EXERCISE BRIEF:
List each line of the data in which the string "agent" appears.

(Collected data entries)
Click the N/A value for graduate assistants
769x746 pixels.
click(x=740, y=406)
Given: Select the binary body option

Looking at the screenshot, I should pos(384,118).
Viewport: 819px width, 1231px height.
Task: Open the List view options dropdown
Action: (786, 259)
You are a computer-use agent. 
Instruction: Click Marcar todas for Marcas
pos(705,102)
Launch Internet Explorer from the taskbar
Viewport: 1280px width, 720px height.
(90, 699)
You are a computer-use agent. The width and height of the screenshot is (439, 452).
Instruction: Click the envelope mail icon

SOLUTION FOR THIS PROBLEM:
You are a computer-use agent. 
You are a computer-use agent. The width and height of the screenshot is (439, 452).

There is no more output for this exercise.